Dies ist der tragische Wendepunkt in der Geschichte, denn das Taxi wird keine hundert Meter weiter von einem anderen Fahrzeug gerammt. Samantha erliegt noch in der gleichen Nacht ihren schweren Verletzungen in der Klinik und stirbt. Für Ian bricht eine Welt zusammen. Endlich wird ihm bewusst, wie sehr er sie geliebt hat.

Als Ian jedoch am nächsten Morgen erwacht, liegt wie tags zuvor Samantha neben ihm im Bett. Erst ist er schockiert. Dann glaubt er, schlecht geträumt zu haben. Schließlich stellt er fest, dass sich der vorige Tag wiederholt. Aber kann er das Schicksal ändern, um Samantha zu retten? If only...

Kritik

Für manche mag "If Only" nichts weiter als ein weiterer Liebesfilm sein.
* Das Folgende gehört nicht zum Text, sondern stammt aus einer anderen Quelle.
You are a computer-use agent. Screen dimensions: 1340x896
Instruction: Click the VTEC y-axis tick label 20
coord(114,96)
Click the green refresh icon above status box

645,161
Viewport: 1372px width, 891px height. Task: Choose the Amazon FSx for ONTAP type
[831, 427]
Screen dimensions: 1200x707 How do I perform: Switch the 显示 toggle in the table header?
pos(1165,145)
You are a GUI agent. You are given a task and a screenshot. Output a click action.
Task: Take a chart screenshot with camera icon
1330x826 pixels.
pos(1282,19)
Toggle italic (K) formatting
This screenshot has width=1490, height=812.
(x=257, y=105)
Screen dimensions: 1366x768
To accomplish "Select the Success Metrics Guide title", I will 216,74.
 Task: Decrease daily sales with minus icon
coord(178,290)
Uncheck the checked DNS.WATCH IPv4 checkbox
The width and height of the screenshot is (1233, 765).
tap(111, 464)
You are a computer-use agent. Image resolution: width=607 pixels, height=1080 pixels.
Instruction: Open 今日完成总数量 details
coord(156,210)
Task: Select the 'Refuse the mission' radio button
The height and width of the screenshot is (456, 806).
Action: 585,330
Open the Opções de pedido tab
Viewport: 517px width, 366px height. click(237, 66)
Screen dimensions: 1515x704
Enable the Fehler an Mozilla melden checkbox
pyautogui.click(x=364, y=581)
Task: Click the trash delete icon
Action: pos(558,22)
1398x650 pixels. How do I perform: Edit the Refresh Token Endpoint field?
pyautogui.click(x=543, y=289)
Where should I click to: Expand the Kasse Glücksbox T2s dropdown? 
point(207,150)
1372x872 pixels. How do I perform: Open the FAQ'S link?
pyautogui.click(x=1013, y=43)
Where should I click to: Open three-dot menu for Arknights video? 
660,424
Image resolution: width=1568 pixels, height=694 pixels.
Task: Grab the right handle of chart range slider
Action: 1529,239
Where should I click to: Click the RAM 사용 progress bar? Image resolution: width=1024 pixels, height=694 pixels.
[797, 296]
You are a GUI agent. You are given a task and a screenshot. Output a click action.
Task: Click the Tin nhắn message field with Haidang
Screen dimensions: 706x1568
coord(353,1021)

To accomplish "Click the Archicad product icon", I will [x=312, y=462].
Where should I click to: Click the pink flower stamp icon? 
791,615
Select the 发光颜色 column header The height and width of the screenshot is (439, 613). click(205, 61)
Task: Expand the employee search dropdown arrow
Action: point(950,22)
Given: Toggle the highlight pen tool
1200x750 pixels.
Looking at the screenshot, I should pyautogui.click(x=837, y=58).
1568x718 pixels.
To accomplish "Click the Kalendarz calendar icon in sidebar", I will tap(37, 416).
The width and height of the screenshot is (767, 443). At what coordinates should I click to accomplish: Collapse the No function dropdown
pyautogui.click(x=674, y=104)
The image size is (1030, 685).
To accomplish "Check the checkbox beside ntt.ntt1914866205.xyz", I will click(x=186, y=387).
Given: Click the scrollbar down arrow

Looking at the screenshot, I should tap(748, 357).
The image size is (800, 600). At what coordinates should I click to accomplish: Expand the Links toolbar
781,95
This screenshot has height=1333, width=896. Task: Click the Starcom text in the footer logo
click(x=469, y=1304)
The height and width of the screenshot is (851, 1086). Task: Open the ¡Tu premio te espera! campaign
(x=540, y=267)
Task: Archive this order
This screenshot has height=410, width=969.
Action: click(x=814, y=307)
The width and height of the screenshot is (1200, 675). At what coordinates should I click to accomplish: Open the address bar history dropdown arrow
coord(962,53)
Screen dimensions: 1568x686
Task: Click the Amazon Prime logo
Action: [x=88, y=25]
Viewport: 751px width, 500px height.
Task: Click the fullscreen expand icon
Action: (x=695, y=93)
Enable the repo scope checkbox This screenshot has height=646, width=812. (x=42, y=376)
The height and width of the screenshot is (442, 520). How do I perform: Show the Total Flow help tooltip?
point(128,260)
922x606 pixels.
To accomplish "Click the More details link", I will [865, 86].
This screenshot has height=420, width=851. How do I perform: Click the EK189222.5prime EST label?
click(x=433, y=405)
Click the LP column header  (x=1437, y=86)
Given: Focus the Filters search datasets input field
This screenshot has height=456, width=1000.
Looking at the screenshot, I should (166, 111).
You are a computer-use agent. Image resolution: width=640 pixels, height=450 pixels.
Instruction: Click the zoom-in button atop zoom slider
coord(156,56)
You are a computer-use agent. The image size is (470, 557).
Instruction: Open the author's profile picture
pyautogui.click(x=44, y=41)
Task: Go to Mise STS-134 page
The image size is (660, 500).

Aber gerade denjenigen sei dieser Film ans Herz gelegt, damit sie aus ihrer Oberflächlichkeit aufwachen und wieder lernen, Liebe zum Detail zu entwickeln. Davon lebt "If Only", von vielen Kleinigkeiten, die sich letztlich zu einer Gesamtkomposition fügen.

Hier trifft Rationalismus auf Empirismus, die kühle und distanzierte Geschäftswelt auf eine wohltuende und befreiende Welt der Kunst, Vernunft auf Liebe, reduziert auf zwei einzelne Personen aus beiden Welten. Diese Polarisierung der beiden Charaktere wird am deutlichsten beim gemeinsamen Abendessen, als Ian ihre Beziehung und Liebe in folgendem Satz umschreibt: "...auch ich will die Sache weiterführen..."

"If Only" ist also nicht bloß ein weiterer Liebesfilm, sondern vermittelt vielmehr eine Botschaft. Liebe ist nämlich nicht nur ein Wort. Liebe äußert sich in Taten. Dies sagt sogar der Taxi-Fahrer (Tom Wilkinson) zu Ian, als dieser ihn um Rat frägt. Er antwortet Ian mit einer Selbstverständlichkeit: "Liebe sie einfach."

Doch was will Regiesseur Gil Junger nun vermitteln? Es geht doch wohl darum, in dem Wust aus Oberflächlichkeit der heutigen Zeit öfter den eigenen Gefühlen und Intuitionen Gehör zu schenken, um der Menschlichkeit wieder näher zu kommen.

Die Story des Films ist einfach gestrickt, doch die Darsteller beleben das Ganze und verleihen der Geschichte ihre Glaubwürdigkeit. Vor allem Jennifer Love Hewitt glänzt in ihrer Rolle als Samantha, doch auch Tom Wilkinson, der geheimnisvolle Taxi-Fahrer, gefällt.

Die im Film vorgestellten Songs "Love Will Show You Everything" und "Take My Heart Back" von Jennifer Love Hewitt sind ebenfalls empfehlenswert und runden den positiven Gesamteindruck ab.

Fazit

Ein unterhaltsamer Film, der neben einer rührseligen Liebesgeschichte zum Denken anregt.